● DATA SUPPLIED

════════

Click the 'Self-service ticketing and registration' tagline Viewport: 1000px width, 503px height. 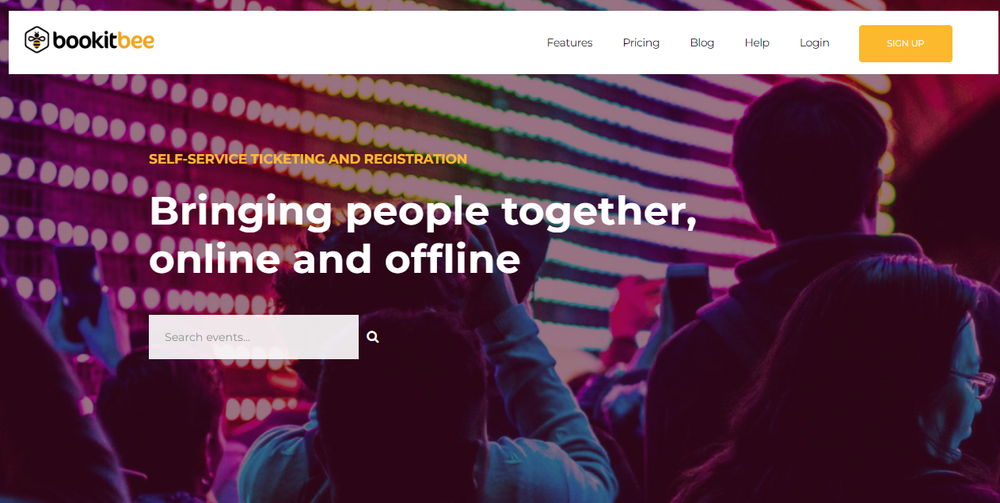point(308,159)
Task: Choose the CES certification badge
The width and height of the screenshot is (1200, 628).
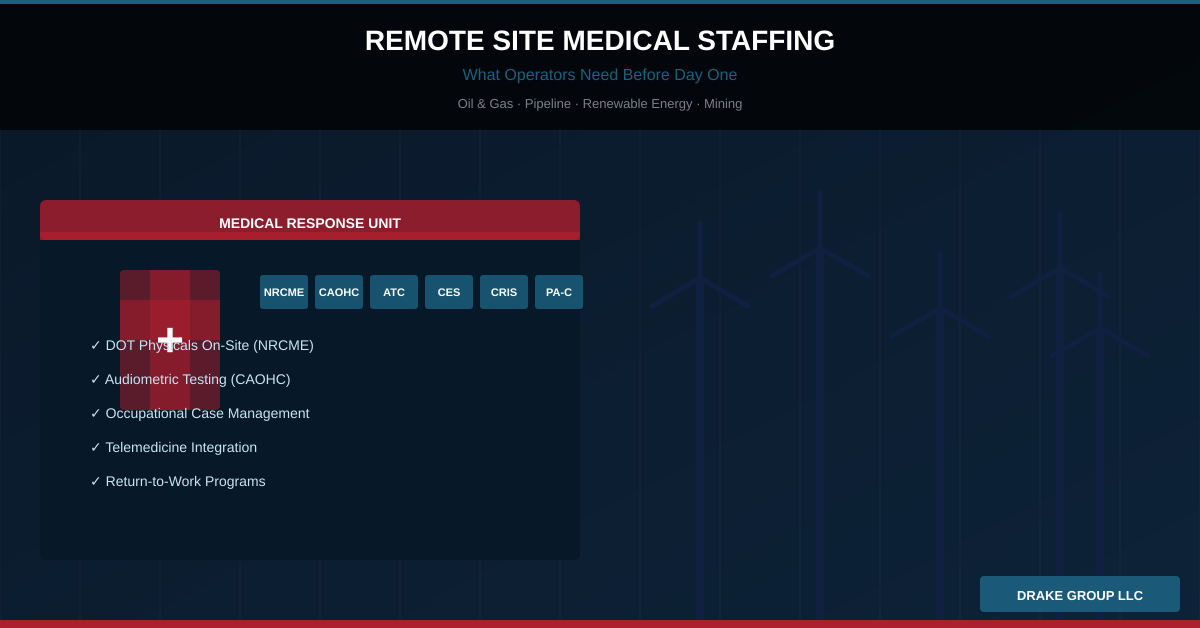Action: (x=449, y=292)
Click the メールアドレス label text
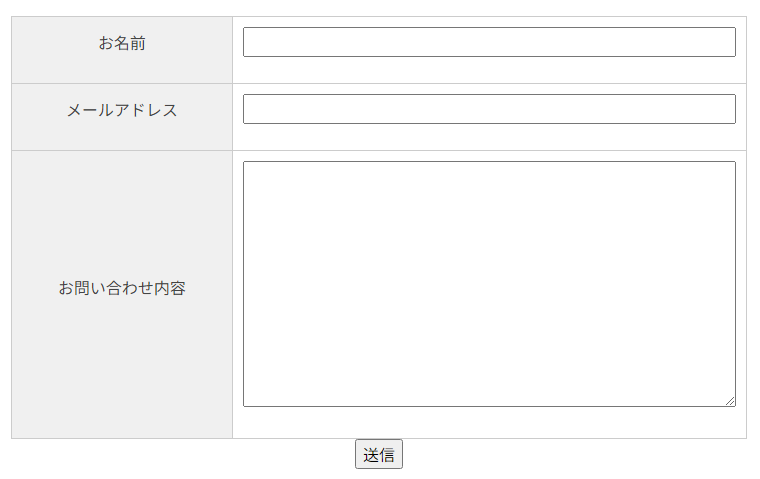This screenshot has width=760, height=479. pos(122,110)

════════

● REQUIREMENT
Quote, word for word and nothing more, every line from the line with "Task: Choose the CES certification badge" to the end of the entries, including both ends; skip any pictures.

● ANSWER TO THIS TASK
Task: Choose the CES certification badge
The width and height of the screenshot is (1200, 628).
Action: (x=449, y=292)
Click the メールアドレス label text
This screenshot has width=760, height=479. pos(122,110)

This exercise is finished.